— What is required —
Copy out every line of the data that has the word "each" somewhere in it.

*** Extracted material Section Begins ***

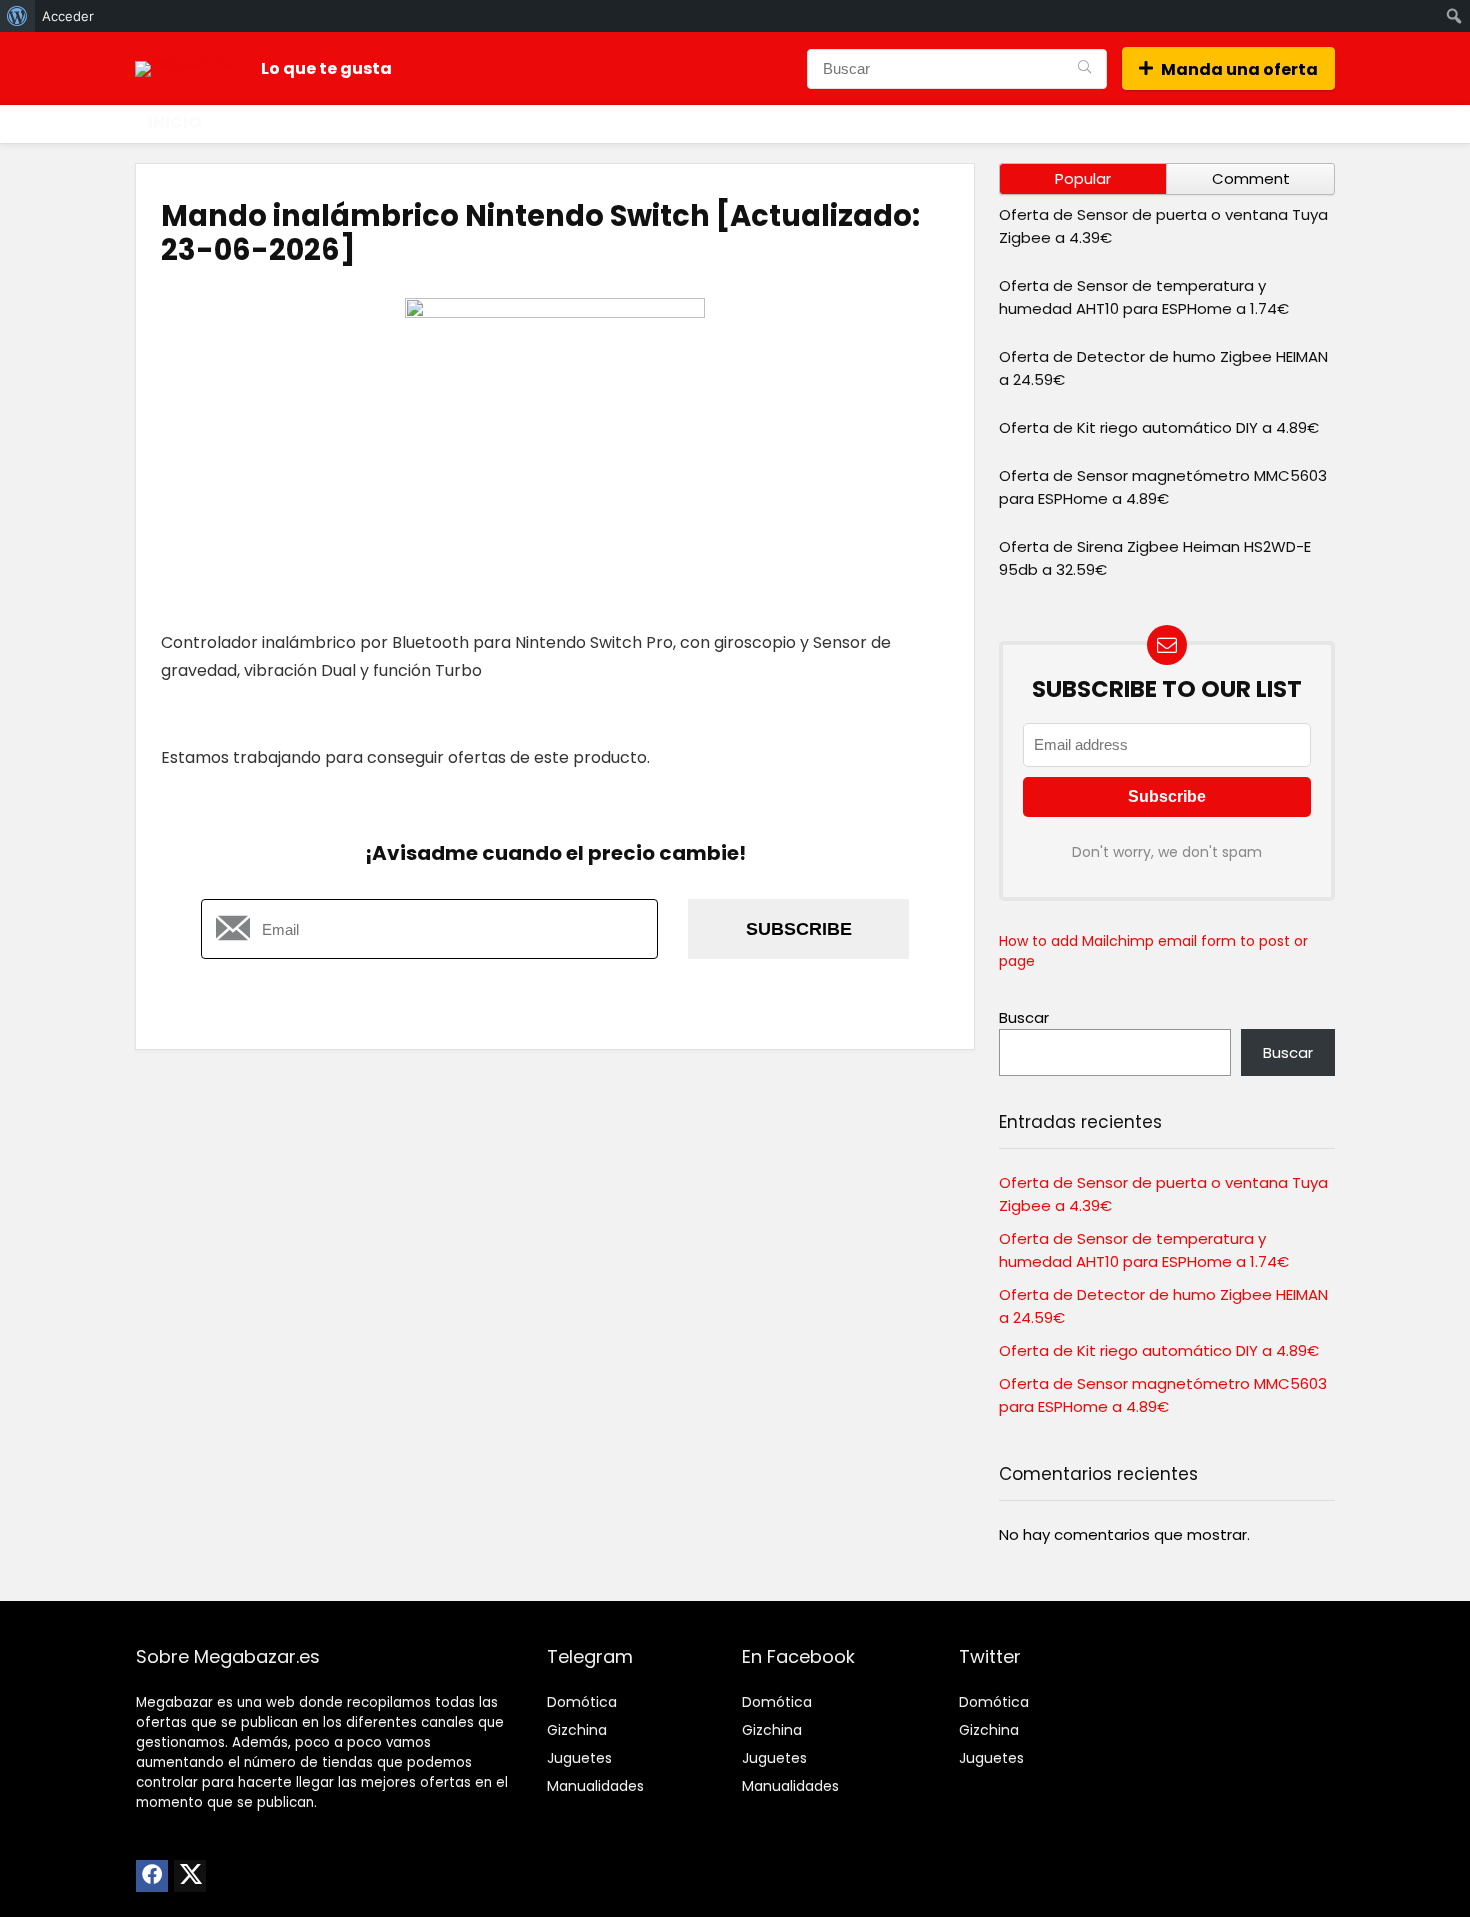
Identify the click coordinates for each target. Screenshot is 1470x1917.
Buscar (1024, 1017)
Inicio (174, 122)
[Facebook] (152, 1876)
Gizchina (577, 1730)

*** Extracted material Section Ends ***
*** Extracted material Section Begins ***

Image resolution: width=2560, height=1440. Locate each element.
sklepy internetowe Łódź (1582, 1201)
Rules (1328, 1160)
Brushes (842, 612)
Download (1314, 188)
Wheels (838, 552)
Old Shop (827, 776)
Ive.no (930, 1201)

*** Extracted material Section Ends ***

— Finished task —
Identify the click coordinates for each target. Screenshot is 1470x1917.
Image resolution: width=2560, height=1440. Locate each element.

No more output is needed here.